### PROBLEM DESCRIPTION
Whatever the records say, repeat them exactly as given.

### THE RECORDS
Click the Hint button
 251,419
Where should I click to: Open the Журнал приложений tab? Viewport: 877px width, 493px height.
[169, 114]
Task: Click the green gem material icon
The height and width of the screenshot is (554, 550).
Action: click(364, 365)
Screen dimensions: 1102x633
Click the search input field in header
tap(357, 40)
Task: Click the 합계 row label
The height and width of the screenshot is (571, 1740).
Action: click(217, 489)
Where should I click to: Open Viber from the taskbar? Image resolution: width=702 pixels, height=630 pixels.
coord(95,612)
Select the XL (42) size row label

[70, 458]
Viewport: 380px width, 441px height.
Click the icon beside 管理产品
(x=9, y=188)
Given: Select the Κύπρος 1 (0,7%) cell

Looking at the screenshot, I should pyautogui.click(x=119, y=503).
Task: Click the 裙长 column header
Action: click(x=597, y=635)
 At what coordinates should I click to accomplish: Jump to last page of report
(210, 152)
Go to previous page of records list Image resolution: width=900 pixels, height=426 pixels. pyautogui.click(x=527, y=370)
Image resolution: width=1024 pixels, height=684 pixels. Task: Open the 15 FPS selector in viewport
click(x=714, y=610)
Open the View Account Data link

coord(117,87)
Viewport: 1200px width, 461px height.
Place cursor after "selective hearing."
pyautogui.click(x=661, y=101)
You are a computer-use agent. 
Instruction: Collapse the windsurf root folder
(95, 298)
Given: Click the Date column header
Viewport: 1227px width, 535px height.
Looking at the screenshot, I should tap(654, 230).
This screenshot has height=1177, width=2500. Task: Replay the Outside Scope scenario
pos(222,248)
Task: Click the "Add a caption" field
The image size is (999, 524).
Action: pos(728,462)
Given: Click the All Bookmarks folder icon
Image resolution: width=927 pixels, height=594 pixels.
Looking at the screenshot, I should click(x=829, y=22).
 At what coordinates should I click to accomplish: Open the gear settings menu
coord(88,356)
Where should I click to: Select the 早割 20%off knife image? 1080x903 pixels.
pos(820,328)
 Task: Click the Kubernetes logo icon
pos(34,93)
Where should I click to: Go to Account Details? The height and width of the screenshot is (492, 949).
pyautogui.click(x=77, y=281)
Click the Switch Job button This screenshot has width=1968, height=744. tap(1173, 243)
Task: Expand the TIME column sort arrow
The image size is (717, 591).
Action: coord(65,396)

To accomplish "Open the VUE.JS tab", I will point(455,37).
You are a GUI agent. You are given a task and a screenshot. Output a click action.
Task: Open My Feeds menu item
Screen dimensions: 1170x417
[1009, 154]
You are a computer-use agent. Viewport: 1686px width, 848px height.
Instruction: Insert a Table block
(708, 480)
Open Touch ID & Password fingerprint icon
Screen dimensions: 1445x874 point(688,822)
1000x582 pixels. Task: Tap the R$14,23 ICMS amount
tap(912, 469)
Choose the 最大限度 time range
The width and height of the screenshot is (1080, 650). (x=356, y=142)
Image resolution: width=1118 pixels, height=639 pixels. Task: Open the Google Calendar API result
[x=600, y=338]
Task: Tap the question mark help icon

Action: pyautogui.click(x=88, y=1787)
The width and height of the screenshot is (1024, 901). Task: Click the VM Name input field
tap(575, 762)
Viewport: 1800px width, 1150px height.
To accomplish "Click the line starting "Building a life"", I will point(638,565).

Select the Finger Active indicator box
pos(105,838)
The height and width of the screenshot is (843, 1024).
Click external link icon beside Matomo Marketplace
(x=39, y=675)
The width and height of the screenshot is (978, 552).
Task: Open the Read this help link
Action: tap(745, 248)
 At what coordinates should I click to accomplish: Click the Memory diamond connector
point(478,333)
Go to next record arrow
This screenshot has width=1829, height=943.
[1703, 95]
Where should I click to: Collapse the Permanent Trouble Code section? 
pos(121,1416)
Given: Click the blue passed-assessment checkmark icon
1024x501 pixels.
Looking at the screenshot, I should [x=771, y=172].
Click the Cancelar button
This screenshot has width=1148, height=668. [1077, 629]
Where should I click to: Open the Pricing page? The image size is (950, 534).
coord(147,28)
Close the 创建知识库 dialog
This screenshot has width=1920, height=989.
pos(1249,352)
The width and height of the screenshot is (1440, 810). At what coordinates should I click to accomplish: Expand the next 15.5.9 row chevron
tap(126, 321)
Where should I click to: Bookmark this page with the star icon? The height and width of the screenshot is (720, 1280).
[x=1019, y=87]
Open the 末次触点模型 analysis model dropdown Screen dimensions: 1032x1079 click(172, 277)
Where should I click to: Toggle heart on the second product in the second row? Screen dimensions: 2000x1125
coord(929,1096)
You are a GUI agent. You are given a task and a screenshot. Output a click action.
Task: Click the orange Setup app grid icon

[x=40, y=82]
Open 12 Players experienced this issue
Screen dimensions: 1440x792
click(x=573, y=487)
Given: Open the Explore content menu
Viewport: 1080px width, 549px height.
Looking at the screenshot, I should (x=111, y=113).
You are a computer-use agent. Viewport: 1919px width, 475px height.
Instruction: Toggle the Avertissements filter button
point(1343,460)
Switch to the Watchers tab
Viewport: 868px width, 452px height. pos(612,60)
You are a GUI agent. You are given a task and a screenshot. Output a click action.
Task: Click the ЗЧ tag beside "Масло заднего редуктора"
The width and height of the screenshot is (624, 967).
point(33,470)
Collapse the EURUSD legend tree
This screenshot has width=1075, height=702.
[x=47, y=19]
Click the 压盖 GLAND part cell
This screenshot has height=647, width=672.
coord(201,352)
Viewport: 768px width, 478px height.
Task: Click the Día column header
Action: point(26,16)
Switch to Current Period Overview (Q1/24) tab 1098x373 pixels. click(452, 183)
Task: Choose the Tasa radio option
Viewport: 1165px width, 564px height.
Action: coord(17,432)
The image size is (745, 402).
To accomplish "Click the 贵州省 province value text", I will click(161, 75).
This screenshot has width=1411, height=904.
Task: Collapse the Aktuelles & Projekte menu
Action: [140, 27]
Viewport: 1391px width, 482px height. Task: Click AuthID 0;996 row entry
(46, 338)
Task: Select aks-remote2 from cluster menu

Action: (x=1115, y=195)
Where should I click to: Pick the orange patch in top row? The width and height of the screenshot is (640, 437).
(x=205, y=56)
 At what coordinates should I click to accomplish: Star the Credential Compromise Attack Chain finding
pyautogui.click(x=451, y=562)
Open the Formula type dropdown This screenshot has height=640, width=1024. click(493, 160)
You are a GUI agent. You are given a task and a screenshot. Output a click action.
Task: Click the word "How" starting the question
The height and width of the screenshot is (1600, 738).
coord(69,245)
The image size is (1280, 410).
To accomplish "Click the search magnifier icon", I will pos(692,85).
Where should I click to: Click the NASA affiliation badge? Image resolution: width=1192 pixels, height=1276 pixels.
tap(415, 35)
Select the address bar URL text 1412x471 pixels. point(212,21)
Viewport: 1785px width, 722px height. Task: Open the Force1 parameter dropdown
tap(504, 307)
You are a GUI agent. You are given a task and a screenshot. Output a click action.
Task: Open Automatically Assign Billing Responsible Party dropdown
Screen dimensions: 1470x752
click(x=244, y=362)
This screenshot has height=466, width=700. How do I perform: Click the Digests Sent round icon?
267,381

### ANSWER BELOW
Click the Hint button
 251,419
Where should I click to: Open the Журнал приложений tab? Viewport: 877px width, 493px height.
[169, 114]
Task: Click the green gem material icon
The height and width of the screenshot is (554, 550).
Action: click(364, 365)
Screen dimensions: 1102x633
Click the search input field in header
tap(357, 40)
Task: Click the 합계 row label
The height and width of the screenshot is (571, 1740).
Action: click(217, 489)
Where should I click to: Open Viber from the taskbar? Image resolution: width=702 pixels, height=630 pixels.
coord(95,612)
Select the XL (42) size row label

[70, 458]
Viewport: 380px width, 441px height.
Click the icon beside 管理产品
(x=9, y=188)
Given: Select the Κύπρος 1 (0,7%) cell

Looking at the screenshot, I should pyautogui.click(x=119, y=503).
Task: Click the 裙长 column header
Action: click(x=597, y=635)
 At what coordinates should I click to accomplish: Jump to last page of report
(210, 152)
Go to previous page of records list Image resolution: width=900 pixels, height=426 pixels. pyautogui.click(x=527, y=370)
Image resolution: width=1024 pixels, height=684 pixels. Task: Open the 15 FPS selector in viewport
click(x=714, y=610)
Open the View Account Data link

coord(117,87)
Viewport: 1200px width, 461px height.
Place cursor after "selective hearing."
pyautogui.click(x=661, y=101)
You are a computer-use agent. 
Instruction: Collapse the windsurf root folder
(95, 298)
Given: Click the Date column header
Viewport: 1227px width, 535px height.
Looking at the screenshot, I should tap(654, 230).
This screenshot has height=1177, width=2500. Task: Replay the Outside Scope scenario
pos(222,248)
Task: Click the "Add a caption" field
The image size is (999, 524).
Action: pos(728,462)
Given: Click the All Bookmarks folder icon
Image resolution: width=927 pixels, height=594 pixels.
Looking at the screenshot, I should click(x=829, y=22).
 At what coordinates should I click to accomplish: Open the gear settings menu
coord(88,356)
Where should I click to: Select the 早割 20%off knife image? 1080x903 pixels.
pos(820,328)
 Task: Click the Kubernetes logo icon
pos(34,93)
Where should I click to: Go to Account Details? The height and width of the screenshot is (492, 949).
pyautogui.click(x=77, y=281)
Click the Switch Job button This screenshot has width=1968, height=744. tap(1173, 243)
Task: Expand the TIME column sort arrow
The image size is (717, 591).
Action: coord(65,396)

To accomplish "Open the VUE.JS tab", I will point(455,37).
You are a GUI agent. You are given a task and a screenshot. Output a click action.
Task: Open My Feeds menu item
Screen dimensions: 1170x417
[1009, 154]
You are a computer-use agent. Viewport: 1686px width, 848px height.
Instruction: Insert a Table block
(708, 480)
Open Touch ID & Password fingerprint icon
Screen dimensions: 1445x874 point(688,822)
1000x582 pixels. Task: Tap the R$14,23 ICMS amount
tap(912, 469)
Choose the 最大限度 time range
The width and height of the screenshot is (1080, 650). (x=356, y=142)
Image resolution: width=1118 pixels, height=639 pixels. Task: Open the Google Calendar API result
[x=600, y=338]
Task: Tap the question mark help icon

Action: pyautogui.click(x=88, y=1787)
The width and height of the screenshot is (1024, 901). Task: Click the VM Name input field
tap(575, 762)
Viewport: 1800px width, 1150px height.
To accomplish "Click the line starting "Building a life"", I will point(638,565).

Select the Finger Active indicator box
pos(105,838)
The height and width of the screenshot is (843, 1024).
Click external link icon beside Matomo Marketplace
(x=39, y=675)
The width and height of the screenshot is (978, 552).
Task: Open the Read this help link
Action: tap(745, 248)
 At what coordinates should I click to accomplish: Click the Memory diamond connector
point(478,333)
Go to next record arrow
This screenshot has width=1829, height=943.
[1703, 95]
Where should I click to: Collapse the Permanent Trouble Code section? 
pos(121,1416)
Given: Click the blue passed-assessment checkmark icon
1024x501 pixels.
Looking at the screenshot, I should [x=771, y=172].
Click the Cancelar button
This screenshot has width=1148, height=668. [1077, 629]
Where should I click to: Open the Pricing page? The image size is (950, 534).
coord(147,28)
Close the 创建知识库 dialog
This screenshot has width=1920, height=989.
pos(1249,352)
The width and height of the screenshot is (1440, 810). At what coordinates should I click to accomplish: Expand the next 15.5.9 row chevron
tap(126, 321)
Where should I click to: Bookmark this page with the star icon? The height and width of the screenshot is (720, 1280).
[x=1019, y=87]
Open the 末次触点模型 analysis model dropdown Screen dimensions: 1032x1079 click(172, 277)
Where should I click to: Toggle heart on the second product in the second row? Screen dimensions: 2000x1125
coord(929,1096)
You are a GUI agent. You are given a task and a screenshot. Output a click action.
Task: Click the orange Setup app grid icon

[x=40, y=82]
Open 12 Players experienced this issue
Screen dimensions: 1440x792
click(x=573, y=487)
Given: Open the Explore content menu
Viewport: 1080px width, 549px height.
Looking at the screenshot, I should (x=111, y=113).
You are a computer-use agent. Viewport: 1919px width, 475px height.
Instruction: Toggle the Avertissements filter button
point(1343,460)
Switch to the Watchers tab
Viewport: 868px width, 452px height. pos(612,60)
You are a GUI agent. You are given a task and a screenshot. Output a click action.
Task: Click the ЗЧ tag beside "Масло заднего редуктора"
The width and height of the screenshot is (624, 967).
point(33,470)
Collapse the EURUSD legend tree
This screenshot has width=1075, height=702.
[x=47, y=19]
Click the 压盖 GLAND part cell
This screenshot has height=647, width=672.
coord(201,352)
Viewport: 768px width, 478px height.
Task: Click the Día column header
Action: point(26,16)
Switch to Current Period Overview (Q1/24) tab 1098x373 pixels. click(452, 183)
Task: Choose the Tasa radio option
Viewport: 1165px width, 564px height.
Action: coord(17,432)
The image size is (745, 402).
To accomplish "Click the 贵州省 province value text", I will click(161, 75).
This screenshot has width=1411, height=904.
Task: Collapse the Aktuelles & Projekte menu
Action: [140, 27]
Viewport: 1391px width, 482px height. Task: Click AuthID 0;996 row entry
(46, 338)
Task: Select aks-remote2 from cluster menu

Action: (x=1115, y=195)
Where should I click to: Pick the orange patch in top row? The width and height of the screenshot is (640, 437).
(x=205, y=56)
 At what coordinates should I click to accomplish: Star the Credential Compromise Attack Chain finding
pyautogui.click(x=451, y=562)
Open the Formula type dropdown This screenshot has height=640, width=1024. click(493, 160)
You are a GUI agent. You are given a task and a screenshot. Output a click action.
Task: Click the word "How" starting the question
The height and width of the screenshot is (1600, 738).
coord(69,245)
The image size is (1280, 410).
To accomplish "Click the search magnifier icon", I will pos(692,85).
Where should I click to: Click the NASA affiliation badge? Image resolution: width=1192 pixels, height=1276 pixels.
tap(415, 35)
Select the address bar URL text 1412x471 pixels. point(212,21)
Viewport: 1785px width, 722px height. Task: Open the Force1 parameter dropdown
tap(504, 307)
You are a GUI agent. You are given a task and a screenshot. Output a click action.
Task: Open Automatically Assign Billing Responsible Party dropdown
Screen dimensions: 1470x752
click(x=244, y=362)
This screenshot has height=466, width=700. How do I perform: Click the Digests Sent round icon?
267,381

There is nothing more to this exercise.